• **Pointing listing for text and elements**
════════

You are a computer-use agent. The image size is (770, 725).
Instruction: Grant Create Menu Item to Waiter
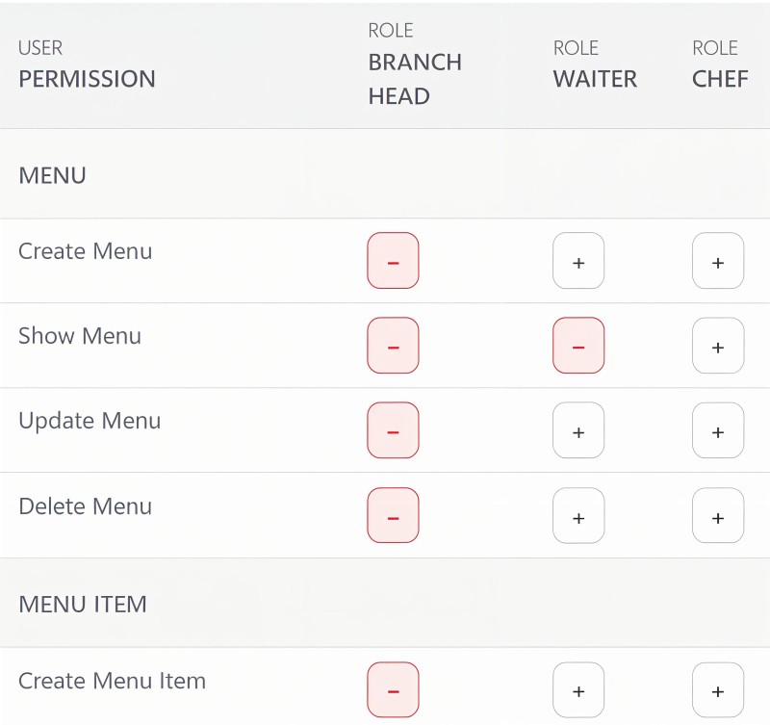(x=578, y=689)
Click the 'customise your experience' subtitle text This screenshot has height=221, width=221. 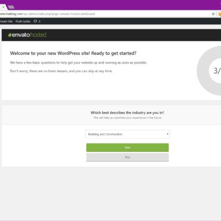point(127,118)
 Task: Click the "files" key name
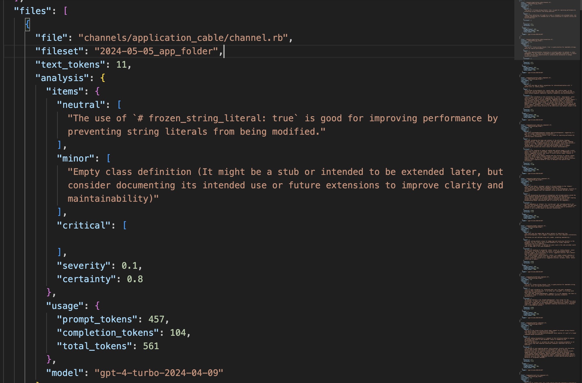33,11
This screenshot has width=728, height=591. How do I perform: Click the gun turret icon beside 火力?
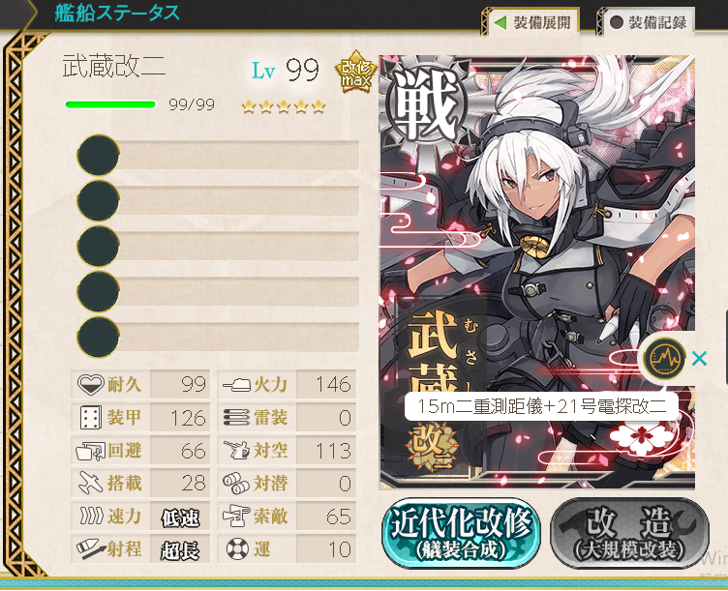tap(236, 385)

════════

• **Exercise**
Write out the listing again, starting at the line containing "This screenshot has width=728, height=591." and running through the end, with "icon" replaced by "button" and nothing else changed. Leave the pictures out.

• **Answer for the task**
This screenshot has width=728, height=591. How do I perform: Click the gun turret button beside 火力?
tap(236, 385)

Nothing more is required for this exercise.